Maybe this will shed some light.

Let it be that random vector $\left(X_{0},X_{1},\dots,X_{M}\right)$ has multinomial distribution with parameter $N$ and parameter vector $\left(p_{0},p_{1},\dots,p_{n}\right)$ where $x_{i}=cp_{i}$.
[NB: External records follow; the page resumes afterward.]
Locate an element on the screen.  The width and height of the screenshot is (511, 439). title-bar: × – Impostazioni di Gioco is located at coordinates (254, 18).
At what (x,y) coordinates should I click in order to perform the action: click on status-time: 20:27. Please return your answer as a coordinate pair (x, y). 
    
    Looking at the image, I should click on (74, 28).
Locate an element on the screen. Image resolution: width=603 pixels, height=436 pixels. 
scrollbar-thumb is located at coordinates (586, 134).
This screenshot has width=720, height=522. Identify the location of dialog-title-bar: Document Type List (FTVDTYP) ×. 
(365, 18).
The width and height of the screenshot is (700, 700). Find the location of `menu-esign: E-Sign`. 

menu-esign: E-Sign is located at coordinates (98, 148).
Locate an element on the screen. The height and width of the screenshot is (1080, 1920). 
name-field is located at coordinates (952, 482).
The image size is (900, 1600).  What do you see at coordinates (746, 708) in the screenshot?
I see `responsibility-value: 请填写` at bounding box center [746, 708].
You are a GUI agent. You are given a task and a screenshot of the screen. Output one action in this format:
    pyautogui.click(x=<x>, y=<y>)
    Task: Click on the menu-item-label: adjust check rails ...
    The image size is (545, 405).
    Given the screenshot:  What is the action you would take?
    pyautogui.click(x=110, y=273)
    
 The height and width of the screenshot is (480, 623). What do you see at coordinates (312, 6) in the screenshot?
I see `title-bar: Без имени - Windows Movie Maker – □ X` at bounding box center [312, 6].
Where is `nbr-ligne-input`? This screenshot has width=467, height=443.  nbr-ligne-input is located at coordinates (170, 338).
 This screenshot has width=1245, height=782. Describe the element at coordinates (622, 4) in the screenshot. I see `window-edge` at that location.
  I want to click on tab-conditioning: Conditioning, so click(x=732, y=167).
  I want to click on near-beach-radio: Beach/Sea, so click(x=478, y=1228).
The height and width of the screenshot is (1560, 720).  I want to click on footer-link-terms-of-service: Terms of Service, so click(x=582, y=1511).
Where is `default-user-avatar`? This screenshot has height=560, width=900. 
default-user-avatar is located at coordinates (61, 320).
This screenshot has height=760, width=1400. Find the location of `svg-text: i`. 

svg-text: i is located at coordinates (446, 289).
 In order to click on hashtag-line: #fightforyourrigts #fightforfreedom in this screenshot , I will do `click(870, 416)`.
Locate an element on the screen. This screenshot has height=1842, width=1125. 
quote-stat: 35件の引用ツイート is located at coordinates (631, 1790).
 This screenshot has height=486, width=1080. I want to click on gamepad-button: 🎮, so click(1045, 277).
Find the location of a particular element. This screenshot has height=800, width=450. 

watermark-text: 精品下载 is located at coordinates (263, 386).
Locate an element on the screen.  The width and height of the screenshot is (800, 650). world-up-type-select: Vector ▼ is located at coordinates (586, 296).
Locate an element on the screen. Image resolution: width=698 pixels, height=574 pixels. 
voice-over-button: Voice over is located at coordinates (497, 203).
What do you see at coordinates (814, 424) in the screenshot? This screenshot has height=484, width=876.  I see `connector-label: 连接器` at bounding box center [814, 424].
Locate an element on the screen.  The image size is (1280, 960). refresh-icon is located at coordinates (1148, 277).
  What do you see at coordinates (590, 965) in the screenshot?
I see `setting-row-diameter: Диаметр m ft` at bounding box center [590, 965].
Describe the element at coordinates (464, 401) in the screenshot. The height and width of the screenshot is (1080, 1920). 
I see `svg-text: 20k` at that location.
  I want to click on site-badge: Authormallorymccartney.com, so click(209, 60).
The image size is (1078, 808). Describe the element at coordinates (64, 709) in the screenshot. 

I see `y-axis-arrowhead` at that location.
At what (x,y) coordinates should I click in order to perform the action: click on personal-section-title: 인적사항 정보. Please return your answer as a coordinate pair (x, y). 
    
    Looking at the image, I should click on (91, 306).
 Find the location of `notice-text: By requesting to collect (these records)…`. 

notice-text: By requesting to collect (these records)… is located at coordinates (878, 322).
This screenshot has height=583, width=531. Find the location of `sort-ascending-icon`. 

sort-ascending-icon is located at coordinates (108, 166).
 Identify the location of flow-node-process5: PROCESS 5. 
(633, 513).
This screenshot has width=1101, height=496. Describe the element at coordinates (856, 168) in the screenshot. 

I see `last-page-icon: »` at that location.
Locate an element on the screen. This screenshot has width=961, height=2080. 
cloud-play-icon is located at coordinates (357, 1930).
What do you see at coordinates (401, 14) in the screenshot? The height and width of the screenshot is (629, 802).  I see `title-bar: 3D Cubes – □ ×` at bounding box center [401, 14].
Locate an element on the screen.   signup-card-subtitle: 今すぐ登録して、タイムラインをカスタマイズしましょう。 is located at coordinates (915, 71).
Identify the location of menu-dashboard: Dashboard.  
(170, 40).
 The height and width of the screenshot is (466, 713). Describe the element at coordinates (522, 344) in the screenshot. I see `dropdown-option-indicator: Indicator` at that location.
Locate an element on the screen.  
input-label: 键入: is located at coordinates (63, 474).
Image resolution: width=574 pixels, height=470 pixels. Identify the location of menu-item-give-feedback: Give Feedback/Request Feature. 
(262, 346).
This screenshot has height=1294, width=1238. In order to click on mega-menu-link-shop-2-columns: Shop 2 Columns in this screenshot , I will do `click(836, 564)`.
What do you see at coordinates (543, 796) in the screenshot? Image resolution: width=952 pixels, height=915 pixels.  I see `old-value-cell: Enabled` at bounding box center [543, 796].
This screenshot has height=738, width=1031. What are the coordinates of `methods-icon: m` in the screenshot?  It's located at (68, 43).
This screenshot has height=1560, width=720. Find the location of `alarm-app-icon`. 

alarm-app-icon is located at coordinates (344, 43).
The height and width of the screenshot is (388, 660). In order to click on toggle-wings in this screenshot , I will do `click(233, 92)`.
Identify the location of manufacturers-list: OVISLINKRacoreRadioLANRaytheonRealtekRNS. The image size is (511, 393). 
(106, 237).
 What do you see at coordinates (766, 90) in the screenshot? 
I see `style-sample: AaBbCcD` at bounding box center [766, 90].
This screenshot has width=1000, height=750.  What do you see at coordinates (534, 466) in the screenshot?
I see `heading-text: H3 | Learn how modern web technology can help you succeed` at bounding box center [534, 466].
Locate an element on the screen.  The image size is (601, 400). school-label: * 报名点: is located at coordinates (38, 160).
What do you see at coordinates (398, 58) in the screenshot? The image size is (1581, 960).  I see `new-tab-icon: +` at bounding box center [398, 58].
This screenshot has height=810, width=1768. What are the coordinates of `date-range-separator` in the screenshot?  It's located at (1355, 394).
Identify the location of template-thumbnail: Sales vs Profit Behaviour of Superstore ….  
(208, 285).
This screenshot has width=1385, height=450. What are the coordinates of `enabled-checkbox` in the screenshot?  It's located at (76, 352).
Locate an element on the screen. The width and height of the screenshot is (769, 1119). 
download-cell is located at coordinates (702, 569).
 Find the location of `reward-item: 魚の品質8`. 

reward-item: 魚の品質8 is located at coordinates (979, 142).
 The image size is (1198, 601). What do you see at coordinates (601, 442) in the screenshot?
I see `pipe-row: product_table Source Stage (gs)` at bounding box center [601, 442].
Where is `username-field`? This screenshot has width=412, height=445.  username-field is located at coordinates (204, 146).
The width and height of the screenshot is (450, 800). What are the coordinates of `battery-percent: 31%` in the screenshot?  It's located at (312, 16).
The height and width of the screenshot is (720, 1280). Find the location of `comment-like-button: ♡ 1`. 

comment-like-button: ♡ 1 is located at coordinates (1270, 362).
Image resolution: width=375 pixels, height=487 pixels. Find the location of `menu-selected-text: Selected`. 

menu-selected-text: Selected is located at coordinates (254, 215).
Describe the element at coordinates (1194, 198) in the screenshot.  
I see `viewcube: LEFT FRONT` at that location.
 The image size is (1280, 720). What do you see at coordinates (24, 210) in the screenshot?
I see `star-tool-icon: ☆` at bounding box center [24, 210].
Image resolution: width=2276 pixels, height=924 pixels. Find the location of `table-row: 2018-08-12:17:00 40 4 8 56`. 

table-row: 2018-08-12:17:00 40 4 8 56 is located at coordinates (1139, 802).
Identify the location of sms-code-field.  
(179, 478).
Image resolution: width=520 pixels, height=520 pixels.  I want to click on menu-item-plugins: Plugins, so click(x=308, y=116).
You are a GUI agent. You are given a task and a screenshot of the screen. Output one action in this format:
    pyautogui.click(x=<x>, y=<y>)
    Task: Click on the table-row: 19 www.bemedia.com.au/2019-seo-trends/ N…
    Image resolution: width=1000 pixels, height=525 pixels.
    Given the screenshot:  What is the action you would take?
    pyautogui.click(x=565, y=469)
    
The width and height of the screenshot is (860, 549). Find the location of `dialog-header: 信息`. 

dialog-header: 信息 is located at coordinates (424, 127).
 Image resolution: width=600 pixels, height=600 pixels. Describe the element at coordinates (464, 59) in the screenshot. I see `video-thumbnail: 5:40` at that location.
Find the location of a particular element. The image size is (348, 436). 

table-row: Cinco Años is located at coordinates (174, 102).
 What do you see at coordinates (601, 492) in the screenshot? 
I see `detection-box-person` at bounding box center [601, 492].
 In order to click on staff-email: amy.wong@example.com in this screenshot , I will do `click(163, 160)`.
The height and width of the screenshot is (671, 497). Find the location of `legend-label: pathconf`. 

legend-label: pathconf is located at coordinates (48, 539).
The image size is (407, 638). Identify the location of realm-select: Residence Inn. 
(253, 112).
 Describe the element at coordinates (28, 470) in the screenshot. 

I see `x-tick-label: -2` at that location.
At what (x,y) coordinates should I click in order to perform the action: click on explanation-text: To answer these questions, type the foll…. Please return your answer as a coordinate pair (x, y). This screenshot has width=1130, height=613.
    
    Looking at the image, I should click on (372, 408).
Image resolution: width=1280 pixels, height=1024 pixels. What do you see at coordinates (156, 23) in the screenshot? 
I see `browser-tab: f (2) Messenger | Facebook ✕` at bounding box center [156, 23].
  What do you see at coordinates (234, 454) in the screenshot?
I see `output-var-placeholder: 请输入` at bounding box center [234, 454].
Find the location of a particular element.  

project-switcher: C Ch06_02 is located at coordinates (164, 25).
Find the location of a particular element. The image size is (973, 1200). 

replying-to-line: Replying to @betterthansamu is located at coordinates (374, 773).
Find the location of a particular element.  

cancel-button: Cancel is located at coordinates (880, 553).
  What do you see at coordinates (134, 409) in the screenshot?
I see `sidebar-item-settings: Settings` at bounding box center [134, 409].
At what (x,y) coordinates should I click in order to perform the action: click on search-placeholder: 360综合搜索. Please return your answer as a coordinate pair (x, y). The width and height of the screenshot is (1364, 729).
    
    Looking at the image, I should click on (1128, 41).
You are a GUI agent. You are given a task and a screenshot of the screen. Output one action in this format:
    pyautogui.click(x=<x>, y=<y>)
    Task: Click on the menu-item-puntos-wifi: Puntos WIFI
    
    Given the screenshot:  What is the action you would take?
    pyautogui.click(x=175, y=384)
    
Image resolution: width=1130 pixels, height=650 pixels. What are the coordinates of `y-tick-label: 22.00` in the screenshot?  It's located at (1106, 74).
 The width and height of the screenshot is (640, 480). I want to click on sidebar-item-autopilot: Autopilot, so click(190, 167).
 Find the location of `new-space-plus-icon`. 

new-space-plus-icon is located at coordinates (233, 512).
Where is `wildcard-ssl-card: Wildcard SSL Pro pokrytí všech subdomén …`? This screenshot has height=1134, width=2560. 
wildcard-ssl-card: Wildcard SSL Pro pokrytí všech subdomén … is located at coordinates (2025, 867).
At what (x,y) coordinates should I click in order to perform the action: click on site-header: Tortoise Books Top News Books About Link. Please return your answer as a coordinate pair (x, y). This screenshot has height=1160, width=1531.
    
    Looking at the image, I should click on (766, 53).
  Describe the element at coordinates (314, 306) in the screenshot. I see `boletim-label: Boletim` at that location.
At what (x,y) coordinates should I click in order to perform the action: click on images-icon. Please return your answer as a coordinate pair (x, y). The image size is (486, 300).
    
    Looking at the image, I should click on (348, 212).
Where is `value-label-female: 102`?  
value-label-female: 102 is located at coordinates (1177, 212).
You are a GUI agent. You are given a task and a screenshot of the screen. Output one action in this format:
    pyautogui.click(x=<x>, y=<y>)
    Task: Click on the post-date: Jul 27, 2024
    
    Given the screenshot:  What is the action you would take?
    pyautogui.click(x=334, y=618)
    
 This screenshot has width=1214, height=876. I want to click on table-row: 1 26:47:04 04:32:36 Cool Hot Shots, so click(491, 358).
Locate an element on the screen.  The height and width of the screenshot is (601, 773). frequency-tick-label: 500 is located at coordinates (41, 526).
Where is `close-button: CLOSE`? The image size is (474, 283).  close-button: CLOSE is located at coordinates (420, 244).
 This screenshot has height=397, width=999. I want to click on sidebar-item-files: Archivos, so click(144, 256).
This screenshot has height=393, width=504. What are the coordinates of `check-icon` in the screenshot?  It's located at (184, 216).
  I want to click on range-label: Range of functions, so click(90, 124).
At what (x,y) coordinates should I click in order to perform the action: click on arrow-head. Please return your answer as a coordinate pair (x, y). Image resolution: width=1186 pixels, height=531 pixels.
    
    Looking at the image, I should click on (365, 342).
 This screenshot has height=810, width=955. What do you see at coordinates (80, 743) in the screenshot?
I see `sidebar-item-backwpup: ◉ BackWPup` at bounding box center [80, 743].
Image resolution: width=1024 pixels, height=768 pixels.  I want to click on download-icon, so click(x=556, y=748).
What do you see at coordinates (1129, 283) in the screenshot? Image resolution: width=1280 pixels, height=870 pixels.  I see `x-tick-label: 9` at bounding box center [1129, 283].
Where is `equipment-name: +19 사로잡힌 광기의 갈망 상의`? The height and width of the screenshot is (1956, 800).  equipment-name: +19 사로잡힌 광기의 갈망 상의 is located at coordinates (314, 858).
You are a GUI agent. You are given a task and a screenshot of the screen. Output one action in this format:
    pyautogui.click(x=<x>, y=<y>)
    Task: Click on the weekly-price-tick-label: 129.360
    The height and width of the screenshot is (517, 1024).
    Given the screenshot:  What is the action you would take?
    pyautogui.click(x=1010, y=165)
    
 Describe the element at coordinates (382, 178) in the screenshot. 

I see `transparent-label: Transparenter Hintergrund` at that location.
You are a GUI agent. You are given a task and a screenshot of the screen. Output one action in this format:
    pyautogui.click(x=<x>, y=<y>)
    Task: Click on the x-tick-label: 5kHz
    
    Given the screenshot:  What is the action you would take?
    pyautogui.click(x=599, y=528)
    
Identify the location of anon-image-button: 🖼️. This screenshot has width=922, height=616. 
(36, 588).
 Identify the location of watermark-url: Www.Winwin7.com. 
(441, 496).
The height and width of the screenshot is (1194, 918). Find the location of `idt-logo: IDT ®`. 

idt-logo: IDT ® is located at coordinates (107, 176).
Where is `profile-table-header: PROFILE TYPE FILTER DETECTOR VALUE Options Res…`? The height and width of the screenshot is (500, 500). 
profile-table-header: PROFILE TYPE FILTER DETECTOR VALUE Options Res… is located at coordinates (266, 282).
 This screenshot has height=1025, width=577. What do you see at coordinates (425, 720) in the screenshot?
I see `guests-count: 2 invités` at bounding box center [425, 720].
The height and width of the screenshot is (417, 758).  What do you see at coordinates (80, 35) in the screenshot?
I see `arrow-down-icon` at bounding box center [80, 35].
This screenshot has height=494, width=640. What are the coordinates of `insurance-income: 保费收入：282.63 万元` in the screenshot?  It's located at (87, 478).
Then: $$P\left(X_{i}=\mu_{i}\text{ for }i=0,\dots,M\right)=\binom{N}{\mu_{0},\mu_{1},\dots,\mu_{M}}\prod_{i=0}^{M}p_{i}^{\mu_{i}}=c^{-N}\binom{N}{\mu_{0},\mu_{1},\dots,\mu_{M}}\prod_{i=0}^{M}x_{i}^{\mu_{i}}$$

So if $A$ is a some subset of $\mathbb{Z}^{M+1}$ (representing a constraint) then: $$\sum_{\left(\mu_{0},\mu_{1},\dots,\mu_{M}\right)\in A}\binom{N}{\mu_{0},\mu_{1},\dots,\mu_{M}}\prod_{i=0}^{M}x_{i}^{\mu_{i}}=c^{N}P\left(\left(X_{0},X_{1},\dots,X_{M}\right)\in A\right)$$

This under the convention that the coëfficient takes value $0$ if at least one of then $\mu_i$ has negative value or if their sum does not equalize $N$.

For instance your first expression $f\left(x_{0},x_{1},\dots,x_{M};N,m\right)$ can be recognized as:$$c^{N}P\left(\sum_{k=0}^{M}X_{k}=m\right)$$

Answer 2

The formula from the multinomial theorem enumerates all integer compositions with $N$ parts and all parts $\le M$.

Because you use $\mu_0$, the weak compositions (compositions including part $0$) are considered. We can denote these numbers by $\sum_{m=0}^{MN}C_{0\ m,N,M}$.

The formula with your additional linear constraint enumerates all compositions of integer $m$ with $N$ parts including $0$ and all parts $\le M$:

$$C_{0\ m,N,M}=\sum_{i=0}^N(-1)^i\binom{N}{i}\left[^{m+N-i(M+1)-1}_{\ \ \ \ \ \ \ \ \ N-1}\right].$$

$$\left[^n_k\right]=\left\{ \begin{array}{ll} \binom{n}{k} & 0\le k\le n \\ \ \ 0 & \, \text{otherwise} \\ \end{array} \right.$$

The generating functions of these combinatorial numbers are

$$\left(x^0+x^1+x^2+...+x^M\right)^N=\left(\frac{1-x^{M+1}}{1-x}\right)^N$$

and

$$\left(x_0t^0+x_1t^1+x_2t^2+...+x_Mt^M\right)^N,$$

where we are looking for the terms with $\text{degree}(t)=m$.

see Mistake in the closed-form formula for the number of restricted compositions?

$\sum_{m=0}^{MN}C_{0\ m,N,M}=(M+1)^N\ \ \ ((m\neq 0)\lor(N\neq 0)\lor(M\neq 0))$

$(1+x)^N$: OEIS A007318
$(1+x+x^2)^N$: OEIS A027907
$(1+x+x^2+x^3)^N$: OEIS A008287
$(1+x+x^2+x^3+x^4)^N$: OEIS A035343
$(1+x+x^2+x^3+x^4+x^5)^N$: OEIS A063260